There are many confusing labels on our food these days. Organic, natural, non-GMO, pasture-raised, etc. I am thankful our food industry empowers consumers to make more informed decisions about what they are putting in their mouths, but unless you take the time to research what these definitions really mean, you may find yourself misunderstanding and falling for marketing gimmicks. To ensure you are making the most educated purchases for your family’s health, here are some Cliff notes on these labels.
Natural: This unregulated term can mean a variety of things. “Natural” meat and eggs means that no artificial colors, flavors, or preservatives were used (although antibiotics and hormones can be used) and the products were minimally processed. But in other “natural” foods, there are no clear, regulated guidelines. With that, be sure to read further down on the nutrition label to see if the company specifies in detail what they mean by “natural”. Sometimes more details are provided.
Organic: Any product labeled as “made with organic ingredients” must have at least 70% organically made ingredients. To be labeled as U.S. Department of Agriculture (USDA) certified organic means all ingredients in the product have passed organic standards. The organic farmers have passed annual inspections looking at everything from their seeds and soil, weed and pest control, animal care, any additives, etc. The animals bred for organic meat are fed organic feed and cannot be given antibiotics or hormones. The soil growing organic food cannot have had any prohibited chemicals for at least 3 years. There are some allowed substances in organically labeled food. All allowed substances are brought to a formal review board and agreed upon. This list is available on the USDA website and includes not only substances likes vitamins, minerals, alcohols, and natural waxes, but also substances like carrageenan and xanthan gum. As such, read your nutrition labels closely if you have food intolerances, as even organic foods can have sensitive ingredients. Like the allowed foods, there is also a list of strictly prohibited substances, including genetically modified organisms (GMOs) which is available on the USDA website.

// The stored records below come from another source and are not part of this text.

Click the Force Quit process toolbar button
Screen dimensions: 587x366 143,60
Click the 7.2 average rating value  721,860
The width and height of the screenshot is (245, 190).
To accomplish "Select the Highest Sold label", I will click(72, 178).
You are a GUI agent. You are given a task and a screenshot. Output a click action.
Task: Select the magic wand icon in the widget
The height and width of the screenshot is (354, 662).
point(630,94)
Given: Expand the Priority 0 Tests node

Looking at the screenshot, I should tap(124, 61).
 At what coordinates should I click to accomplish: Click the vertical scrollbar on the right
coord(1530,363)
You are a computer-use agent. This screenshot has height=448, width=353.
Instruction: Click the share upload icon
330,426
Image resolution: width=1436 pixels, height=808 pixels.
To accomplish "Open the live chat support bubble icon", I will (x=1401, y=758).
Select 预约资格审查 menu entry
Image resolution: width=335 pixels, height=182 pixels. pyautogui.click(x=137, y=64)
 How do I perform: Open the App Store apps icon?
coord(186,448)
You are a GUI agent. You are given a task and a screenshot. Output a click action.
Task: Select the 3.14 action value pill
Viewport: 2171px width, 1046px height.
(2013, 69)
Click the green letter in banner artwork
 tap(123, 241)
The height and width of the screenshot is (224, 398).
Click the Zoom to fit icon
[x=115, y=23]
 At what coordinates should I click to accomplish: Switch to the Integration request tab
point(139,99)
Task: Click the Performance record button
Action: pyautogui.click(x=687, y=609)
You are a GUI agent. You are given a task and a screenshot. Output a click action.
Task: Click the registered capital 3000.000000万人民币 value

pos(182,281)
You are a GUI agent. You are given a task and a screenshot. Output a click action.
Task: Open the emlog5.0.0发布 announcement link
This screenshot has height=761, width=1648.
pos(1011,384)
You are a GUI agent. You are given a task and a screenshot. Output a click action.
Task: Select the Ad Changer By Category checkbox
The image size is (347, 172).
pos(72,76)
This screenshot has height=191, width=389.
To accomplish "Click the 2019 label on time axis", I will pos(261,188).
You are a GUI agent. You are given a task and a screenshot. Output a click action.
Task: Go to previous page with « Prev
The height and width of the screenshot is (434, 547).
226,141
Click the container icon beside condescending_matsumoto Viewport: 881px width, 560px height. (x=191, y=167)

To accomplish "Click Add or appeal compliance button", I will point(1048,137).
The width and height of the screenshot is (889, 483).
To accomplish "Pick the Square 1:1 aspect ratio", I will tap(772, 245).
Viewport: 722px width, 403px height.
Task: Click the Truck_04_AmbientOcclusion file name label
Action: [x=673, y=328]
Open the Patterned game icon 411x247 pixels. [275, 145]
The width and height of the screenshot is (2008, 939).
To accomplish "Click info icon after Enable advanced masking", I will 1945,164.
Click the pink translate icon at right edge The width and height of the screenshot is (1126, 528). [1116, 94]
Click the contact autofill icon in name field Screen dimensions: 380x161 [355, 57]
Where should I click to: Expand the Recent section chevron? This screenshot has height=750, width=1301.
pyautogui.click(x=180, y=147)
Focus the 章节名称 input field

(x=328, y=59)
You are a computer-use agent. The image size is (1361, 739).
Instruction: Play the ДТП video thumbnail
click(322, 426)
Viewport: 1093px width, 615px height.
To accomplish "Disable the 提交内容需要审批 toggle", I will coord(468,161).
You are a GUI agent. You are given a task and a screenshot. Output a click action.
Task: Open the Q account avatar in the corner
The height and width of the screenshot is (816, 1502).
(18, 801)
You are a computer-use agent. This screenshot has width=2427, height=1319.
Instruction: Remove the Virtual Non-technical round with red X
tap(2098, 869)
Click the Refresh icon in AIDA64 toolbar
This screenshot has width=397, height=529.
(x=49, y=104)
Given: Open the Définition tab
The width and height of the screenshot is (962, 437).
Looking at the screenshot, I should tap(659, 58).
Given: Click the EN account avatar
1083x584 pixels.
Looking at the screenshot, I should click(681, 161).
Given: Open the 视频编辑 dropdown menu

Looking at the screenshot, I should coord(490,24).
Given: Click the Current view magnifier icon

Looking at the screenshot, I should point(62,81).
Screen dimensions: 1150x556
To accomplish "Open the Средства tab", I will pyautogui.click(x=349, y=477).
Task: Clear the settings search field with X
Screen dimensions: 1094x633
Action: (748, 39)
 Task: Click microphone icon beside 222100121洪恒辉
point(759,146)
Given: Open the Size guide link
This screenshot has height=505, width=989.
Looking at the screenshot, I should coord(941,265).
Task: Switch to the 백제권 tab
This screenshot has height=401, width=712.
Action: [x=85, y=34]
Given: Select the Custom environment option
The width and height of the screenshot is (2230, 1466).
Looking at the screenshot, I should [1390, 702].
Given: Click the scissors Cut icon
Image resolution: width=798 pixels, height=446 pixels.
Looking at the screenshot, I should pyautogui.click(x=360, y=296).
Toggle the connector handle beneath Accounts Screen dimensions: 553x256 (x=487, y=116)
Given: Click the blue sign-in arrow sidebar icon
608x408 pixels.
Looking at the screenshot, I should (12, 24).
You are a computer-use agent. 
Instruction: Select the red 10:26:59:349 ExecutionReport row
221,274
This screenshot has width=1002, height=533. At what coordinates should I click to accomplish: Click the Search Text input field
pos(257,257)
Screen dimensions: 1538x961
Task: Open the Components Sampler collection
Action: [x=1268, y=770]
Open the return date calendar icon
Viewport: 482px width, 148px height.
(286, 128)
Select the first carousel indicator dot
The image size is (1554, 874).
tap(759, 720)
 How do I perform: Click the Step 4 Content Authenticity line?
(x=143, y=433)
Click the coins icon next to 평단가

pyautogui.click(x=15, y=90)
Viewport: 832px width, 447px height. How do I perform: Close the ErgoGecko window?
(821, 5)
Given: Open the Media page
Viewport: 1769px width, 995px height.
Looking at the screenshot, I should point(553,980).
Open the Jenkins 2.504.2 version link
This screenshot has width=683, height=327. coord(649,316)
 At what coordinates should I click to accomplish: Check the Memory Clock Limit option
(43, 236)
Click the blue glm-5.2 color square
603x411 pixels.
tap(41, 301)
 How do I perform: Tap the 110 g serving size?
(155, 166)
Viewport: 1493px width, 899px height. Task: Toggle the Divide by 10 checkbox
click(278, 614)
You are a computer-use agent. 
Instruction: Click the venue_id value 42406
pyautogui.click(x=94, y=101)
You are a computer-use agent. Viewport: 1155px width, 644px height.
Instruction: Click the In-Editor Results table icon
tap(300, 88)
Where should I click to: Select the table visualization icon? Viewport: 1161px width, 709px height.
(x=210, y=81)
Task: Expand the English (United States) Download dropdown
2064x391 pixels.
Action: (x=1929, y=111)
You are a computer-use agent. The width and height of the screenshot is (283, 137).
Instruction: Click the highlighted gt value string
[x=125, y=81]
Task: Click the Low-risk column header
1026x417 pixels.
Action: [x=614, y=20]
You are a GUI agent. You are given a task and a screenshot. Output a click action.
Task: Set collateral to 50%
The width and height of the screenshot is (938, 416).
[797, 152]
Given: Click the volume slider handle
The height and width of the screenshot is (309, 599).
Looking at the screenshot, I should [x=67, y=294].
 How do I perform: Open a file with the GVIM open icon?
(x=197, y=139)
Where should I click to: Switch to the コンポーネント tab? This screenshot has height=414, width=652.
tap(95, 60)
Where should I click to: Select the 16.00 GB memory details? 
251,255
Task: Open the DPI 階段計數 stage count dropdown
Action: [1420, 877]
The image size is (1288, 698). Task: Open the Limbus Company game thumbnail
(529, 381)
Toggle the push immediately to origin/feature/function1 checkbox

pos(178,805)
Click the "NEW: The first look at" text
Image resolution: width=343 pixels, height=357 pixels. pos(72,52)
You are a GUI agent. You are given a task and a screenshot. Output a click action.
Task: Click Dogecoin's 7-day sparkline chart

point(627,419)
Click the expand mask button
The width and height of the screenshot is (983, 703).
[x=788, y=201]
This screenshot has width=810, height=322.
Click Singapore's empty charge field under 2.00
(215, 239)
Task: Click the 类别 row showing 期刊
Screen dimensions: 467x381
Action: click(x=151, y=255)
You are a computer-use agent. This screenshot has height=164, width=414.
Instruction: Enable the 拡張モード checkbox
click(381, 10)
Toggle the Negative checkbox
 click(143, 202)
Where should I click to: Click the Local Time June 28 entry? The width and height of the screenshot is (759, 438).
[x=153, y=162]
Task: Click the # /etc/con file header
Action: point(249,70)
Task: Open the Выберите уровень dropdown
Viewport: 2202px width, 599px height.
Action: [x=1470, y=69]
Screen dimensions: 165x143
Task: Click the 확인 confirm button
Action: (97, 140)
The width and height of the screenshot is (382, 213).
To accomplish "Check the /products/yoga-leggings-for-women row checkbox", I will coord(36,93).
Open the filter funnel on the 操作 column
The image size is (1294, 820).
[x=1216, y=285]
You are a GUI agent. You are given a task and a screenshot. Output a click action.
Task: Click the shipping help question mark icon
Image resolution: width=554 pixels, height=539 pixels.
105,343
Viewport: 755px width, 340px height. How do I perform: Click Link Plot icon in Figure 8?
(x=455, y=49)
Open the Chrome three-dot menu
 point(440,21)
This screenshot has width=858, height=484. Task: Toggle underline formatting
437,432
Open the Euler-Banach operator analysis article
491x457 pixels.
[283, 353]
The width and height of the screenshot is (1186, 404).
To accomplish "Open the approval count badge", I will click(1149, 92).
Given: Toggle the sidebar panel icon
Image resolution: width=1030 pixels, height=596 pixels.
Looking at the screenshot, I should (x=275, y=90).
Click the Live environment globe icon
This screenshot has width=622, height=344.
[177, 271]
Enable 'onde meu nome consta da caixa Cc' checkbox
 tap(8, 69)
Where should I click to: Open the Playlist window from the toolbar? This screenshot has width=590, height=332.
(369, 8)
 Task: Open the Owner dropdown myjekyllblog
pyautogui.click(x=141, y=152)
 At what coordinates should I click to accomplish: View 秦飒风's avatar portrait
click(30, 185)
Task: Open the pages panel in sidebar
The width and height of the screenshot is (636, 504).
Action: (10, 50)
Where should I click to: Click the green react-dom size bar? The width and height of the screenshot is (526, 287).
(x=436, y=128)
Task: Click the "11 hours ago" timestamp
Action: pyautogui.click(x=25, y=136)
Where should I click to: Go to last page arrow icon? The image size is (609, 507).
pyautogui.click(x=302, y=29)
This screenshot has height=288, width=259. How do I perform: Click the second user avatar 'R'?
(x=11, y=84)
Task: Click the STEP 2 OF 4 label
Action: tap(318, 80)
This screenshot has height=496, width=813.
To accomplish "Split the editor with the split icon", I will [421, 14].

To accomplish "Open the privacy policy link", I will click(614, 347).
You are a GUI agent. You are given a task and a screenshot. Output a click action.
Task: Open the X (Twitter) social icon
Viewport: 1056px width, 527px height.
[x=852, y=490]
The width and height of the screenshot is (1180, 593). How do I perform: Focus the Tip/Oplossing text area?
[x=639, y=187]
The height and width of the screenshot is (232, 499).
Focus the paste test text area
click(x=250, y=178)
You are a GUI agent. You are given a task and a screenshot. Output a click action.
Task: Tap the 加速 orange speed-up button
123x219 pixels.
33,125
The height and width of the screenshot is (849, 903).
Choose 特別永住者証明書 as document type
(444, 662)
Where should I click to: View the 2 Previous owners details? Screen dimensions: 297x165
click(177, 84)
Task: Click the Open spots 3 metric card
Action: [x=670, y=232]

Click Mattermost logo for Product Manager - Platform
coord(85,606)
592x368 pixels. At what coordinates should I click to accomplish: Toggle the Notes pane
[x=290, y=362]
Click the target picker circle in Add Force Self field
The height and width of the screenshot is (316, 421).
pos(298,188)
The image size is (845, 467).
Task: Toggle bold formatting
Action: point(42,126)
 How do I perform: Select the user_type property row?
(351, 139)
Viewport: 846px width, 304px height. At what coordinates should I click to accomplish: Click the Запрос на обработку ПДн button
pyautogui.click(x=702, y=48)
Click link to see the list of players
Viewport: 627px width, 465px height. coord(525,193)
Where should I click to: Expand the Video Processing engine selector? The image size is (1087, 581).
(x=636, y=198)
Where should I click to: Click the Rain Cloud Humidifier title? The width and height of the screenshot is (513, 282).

GMO: Genetically modified organisms (GMOs) or bioengineered, means that the plant, animal, or microorganism has had its DNA modified. This is often done to help resist pests and lethal environments and increase crop yields. The USDA states that GMO foods for both human and livestock consumption has been shown to be as safe as non-GMO foods. To date, there has been no substantial evidence proving GMO foods to be unsafe to consume, and GMO foods continue to be common in the USA (ex. corn and soy). However, consumption safety cannot be 100% guaranteed, and long-term data is not yet known on these foods.
Pasture-Raised/Free-Range/Cage-Free/Grass-fed: These labels are also confusing for consumers, and for good reason, as these labels are next to useless. Sometimes pasture-raised or free-range means the animals/birds had access through a hole in the barn for a few seconds, while other may have spent a majority of their day grazing outside. Usually pasture-raised do spend a majority of their lives outside, but not always. Grass-fed meat should mean the animals were purely grass-fed since being weaned, up until day of their slaughter. That being said, some animals need to spend time inside feedlots during bad weather, while other animals are simply “grass finished”. Read the labels closely. Your best bet if you want true grass-fed meat and pasture-raised poultry and eggs and is buy locally and know the farming practices of your community farmers. If you cannot buy locally, look for The American Grass-fed Association Approved label. The American Grass-fed Association is a nonprofit that certifies grass-fed meat. They have strict standards that their certified cattle are only fed grass throughout their lives and no antibiotic or hormones are ever given.
Take home messages are: Buy locally if able to. Don’t just read the cover of the package, but rather read the full nutrition label. Not all stores will carry grass-fed or pasture-raised, and organic produce may be limited. Concentrate your efforts on the Clean 15 and Dirty Dozen produce, and buy organic, grass-fed/pasture-raised meats and eggs if affordable.